- THINGS TO DO
(A) In the article on Myanmar refugees in North Carolina, what made Lupu and his family leave their village in 1997? Answer in one to three sentences.
(B) Reproduce the article on Myanmar refugees in North Carolina between "Two decades on, Lupu" and "stimulant of choice.", inclusive.
(C) Carry on writing the article on Myanmar refugees in North Carolina, picking up after its final sentence.

- SELECTED EXCERPT
[Begin]
MYANMAR REFUGEES GAIN A FOOTHOLD IN NORTH CAROLINA
It has been 20 years since Lupu last saw his hometown, a small village in the hills of eastern Myanmar. One day in 1997, he and his family fled after the military arrived on an operation against ethnic rebels from the Karen National Union, torching homes, killing livestock and destroying paddy fields.
“If you ran, they caught you,” the 42-year-old recalled. “If the police thought you belonged to the KNU, they killed you immediately.”
Two decades on, Lupu finds reminders of his homeland at Transplanting Traditions, a community farm outside the college town of Chapel Hill, North Carolina, that has become a centre for a large and growing community of refugees from Myanmar.
Amid the rows of beans and strawberries, there are hints of the country Lupu left behind. Children play on shaded bamboo platforms; signs are written in Burmese script; and there is even the occasional sour smell of betel nut, Myanmar’s national stimulant of choice.
Since its establishment in 2010, the farm has also given Myanmar migrants the space to grow crops from the old country, including snake gourds, roselle leaf, pennywort, lemongrass and fiery chilies. “I feel like I’m back in Burma when I come here,” Lupu said. “In my mind I can see the country that I come from.”
[End]
- GIVEN MATERIAL
[Begin]
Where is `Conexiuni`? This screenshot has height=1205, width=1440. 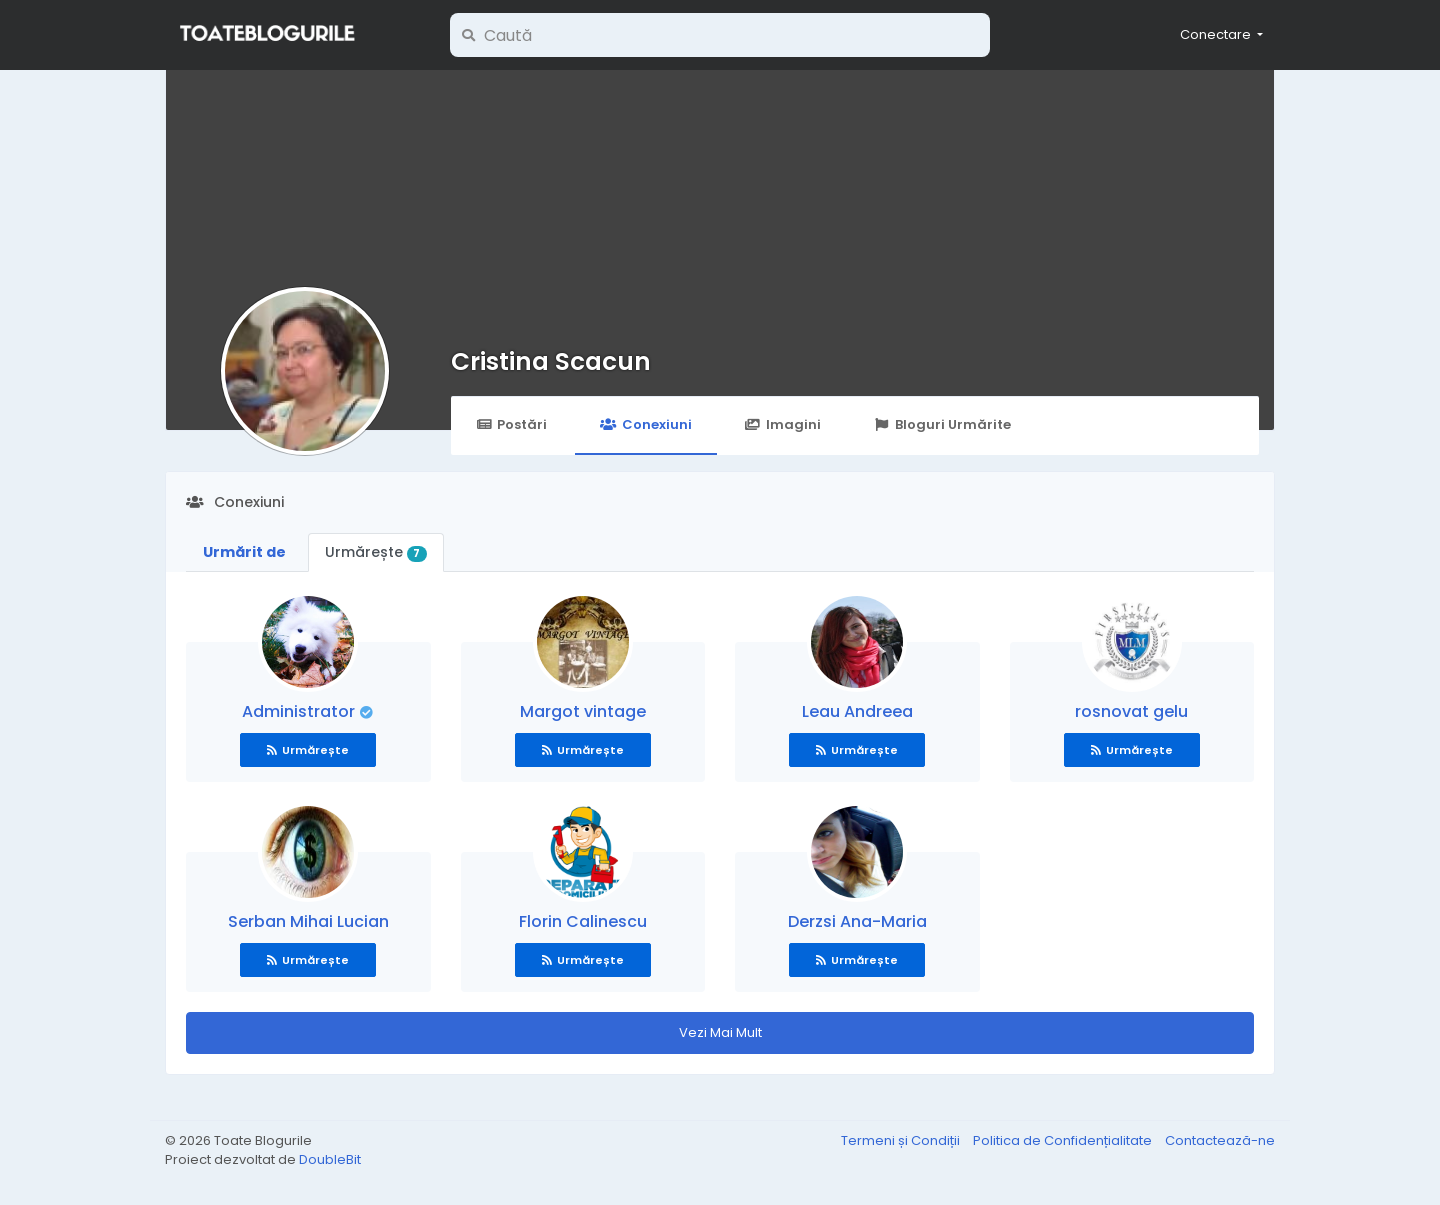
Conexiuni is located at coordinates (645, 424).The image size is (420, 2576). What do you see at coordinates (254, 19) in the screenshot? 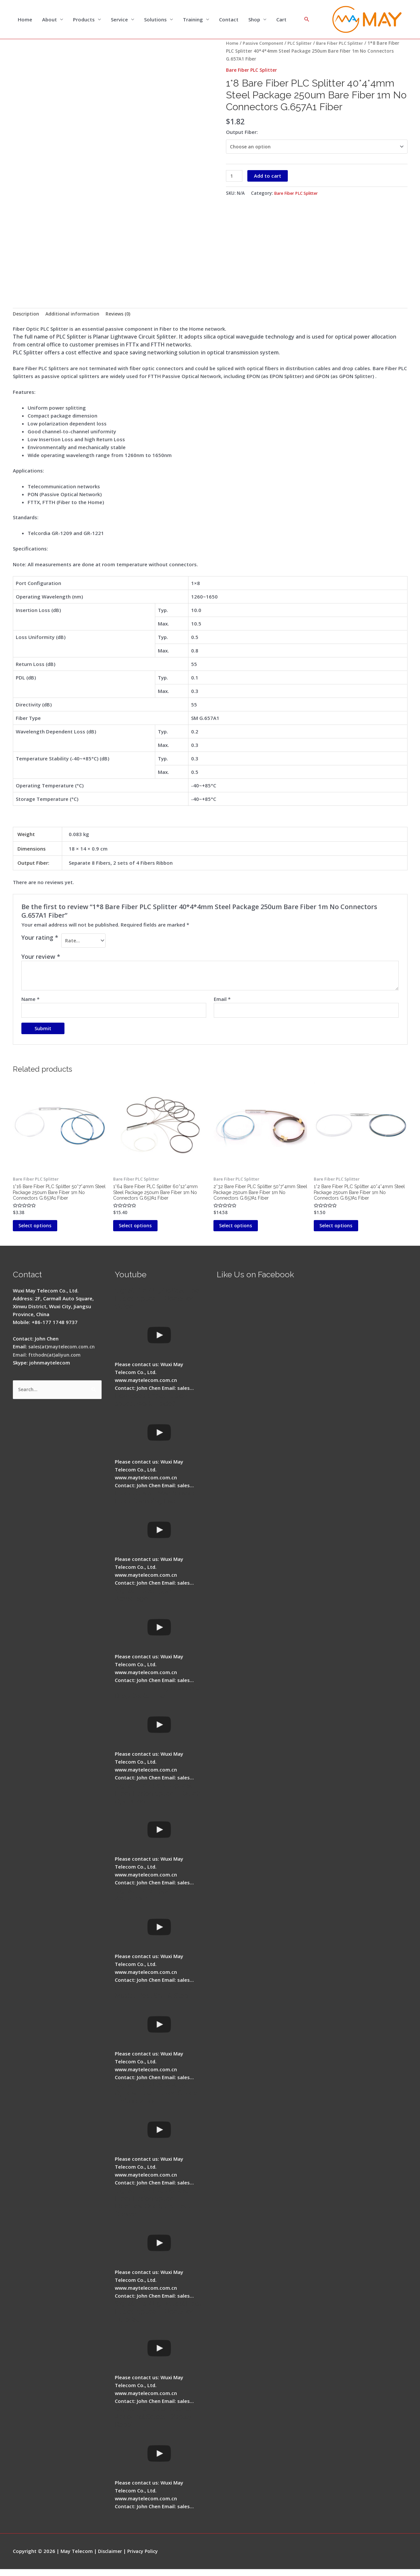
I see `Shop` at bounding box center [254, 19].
[End]
- TASK RESPONSES
(A) They fled because the military arrived on an operation against ethnic rebels from the Karen National Union, torching homes, killing livestock and destroying paddy fields. As Lupu recalled, anyone the police thought belonged to the KNU was killed immediately.

(B)
Two decades on, Lupu finds reminders of his homeland at Transplanting Traditions, a community farm outside the college town of Chapel Hill, North Carolina, that has become a centre for a large and growing community of refugees from Myanmar.
Amid the rows of beans and strawberries, there are hints of the country Lupu left behind. Children play on shaded bamboo platforms; signs are written in Burmese script; and there is even the occasional sour smell of betel nut, Myanmar’s national stimulant of choice.

(C)
Flicka Bateman, director of the Refugee Support Center in nearby Carrboro, which aids recent arrivals, said the first Myanmar refugees came to the area in the early 2000s to take up housekeeping jobs at the University of North Carolina, which required no English and provided good benefits. Since then, the presence of community and family networks has attracted more arrivals. “It’s just snowballed,” she said.
North Carolina’s Raleigh-Durham-Chapel Hill “triangle” is now home to one of the largest Karen communities in the US, alongside St Paul, Minnesota, and Omaha, Nebraska. There are some 3,000 Karen in the area, in addition to smaller numbers of Chin, Burman, Rohingya and other ethnic groups, said Eh Tha Pwee, 46, who heads the Karen Community of North Carolina.
Despite being far from their homeland, they still follow political developments in Myanmar with great interest, particularly since the election victory of Aung San Suu Kyi in November 2015. Many refugees expressed disappointment that the Nobel laureate had failed to end Myanmar’s wars and heal its deep ethnic divisions.
Eh Tha Pwee said that Suu Kyi’s main aim was to “lure” Western governments back to the country with promises of reform, but that she cared little about ethnic minority people. “They want to make Burma as a Burmese country — a pure Burmese country,” he said.
People admit that a lot has changed since political reforms began in 2011, including the possibility of returning home. Myanmar’s recent opening even prompts comparisons with Vietnam, where former refugees from the war four decades ago are now returning to fuel an economic resurgence.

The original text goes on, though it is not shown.